Understanding the complete process of how words are handled in computers can be quite interesting. By observing the context in which words are situated, text data can guide the meanings of words; this powerful idea leads us primarily to derive the meaning of a word token from the specific context in which that word token resides. This means that each instance of “plant” has a different word vector; those contexts that seem to refer to the plant are expected to be closer to each other, while those contexts that may refer to a manufacturing center will cluster in another part of the vector space. Will this development fully resolve the problem of words having different meanings? That remains to be seen, but research has shown that ELMo is very beneficial in some NLP applications, including:
-
Question answering (relative error decreased by 9% on the SQuAD benchmark)
-
Labeling semantic roles of verbs (relative error decreased by 16% on the Ontonotes semantic role labeling benchmark)
-
Labeling expressions that refer to people or organizations in text (relative error decreased by 4% on the CoNLL 2003 benchmark)
-
Solving which expressions refer to the same entity (relative error decreased by 10% on the Ontonotes coreference resolution benchmark)

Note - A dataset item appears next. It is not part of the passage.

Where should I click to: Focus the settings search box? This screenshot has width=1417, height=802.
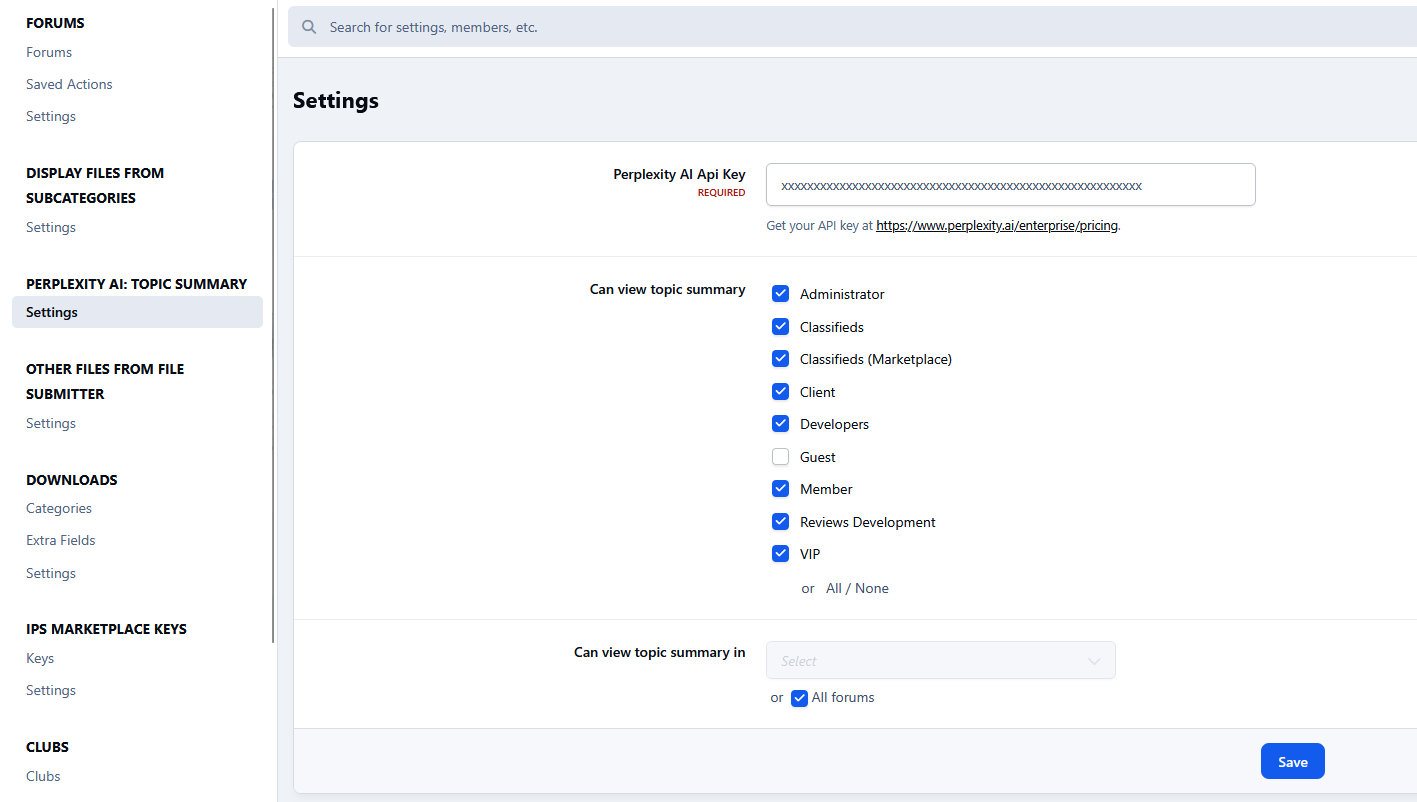(x=850, y=27)
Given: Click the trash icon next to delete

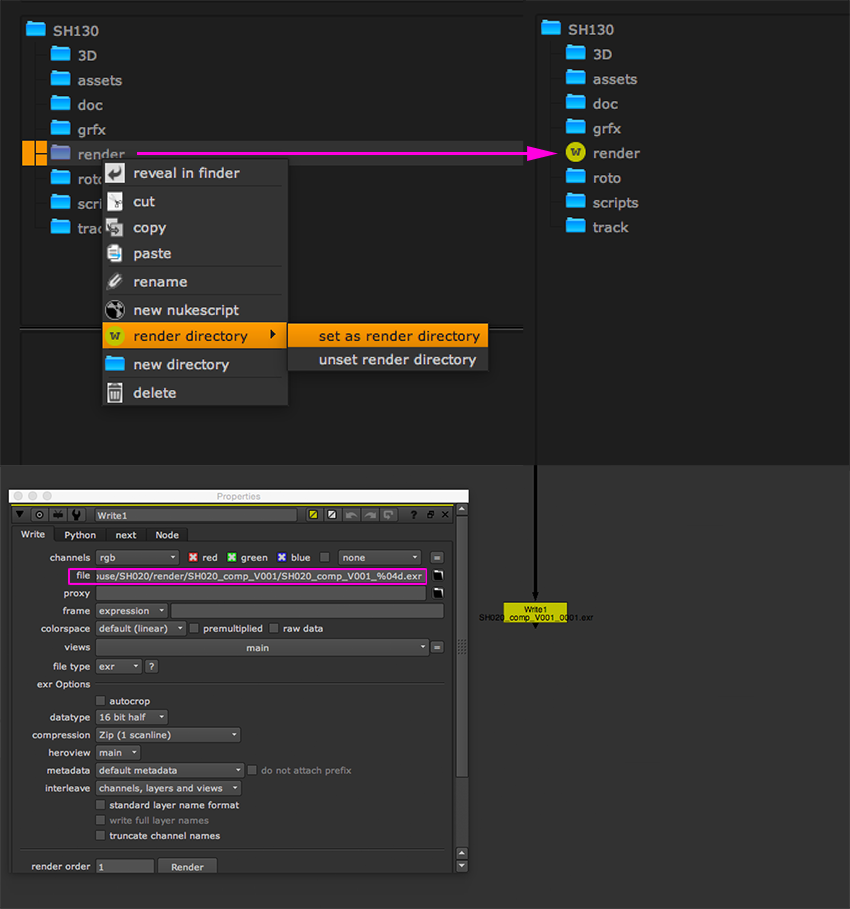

Peters et al. (2018a) and subsequent researchers have also reported progress on other tasks. Howard and Ruder (2018) introduced a similar method called ULMFiT, which has been shown to be helpful for text classification tasks. Subsequent innovations from the transformer-based bidirectional encoder representations (BERT; Devlin et al., 2018) have introduced some innovative learning methods and learned from more data, achieving an additional 45% reduction in error on the first task (compared to ELMo) and a 7% reduction on the second task. These methods have recently been used to test basic common sense reasoning on the SWAG benchmark (Zellers et al., 2018), where Devlin et al. (2018) found that ELMo achieved a 5% relative error reduction compared to non-contextual word vectors, and BERT further reduced it by 66% compared to ELMo.
As of this writing, there are still many unresolved questions regarding the relative performance of different methods. A complete explanation of the differences between learning algorithms (especially neural network architectures) is beyond the scope of this paper, but it can be reasonably said that the space of possible learning methods has not been fully explored; some exploration directions can be found in Peters et al. (2018b). Some findings on BERT suggest that fine-tuning may be crucial. While ELMo originates from language modeling, the modeling problem addressed by BERT (i.e., the objective function minimized during the estimation phase) is quite different. The role of datasets used to learn language models has not been fully evaluated, except for one unsurprising pattern: larger datasets tend to be more beneficial.
6 Notes
-
Word vectors are biased
-
Language is far more than just words
-
Natural language processing is not a single problem
This article is translated by Machine Heart, please contact this public account for authorization to reprint.
✄————————————————
Join Machine Heart (Full-time Reporter / Intern): [email protected]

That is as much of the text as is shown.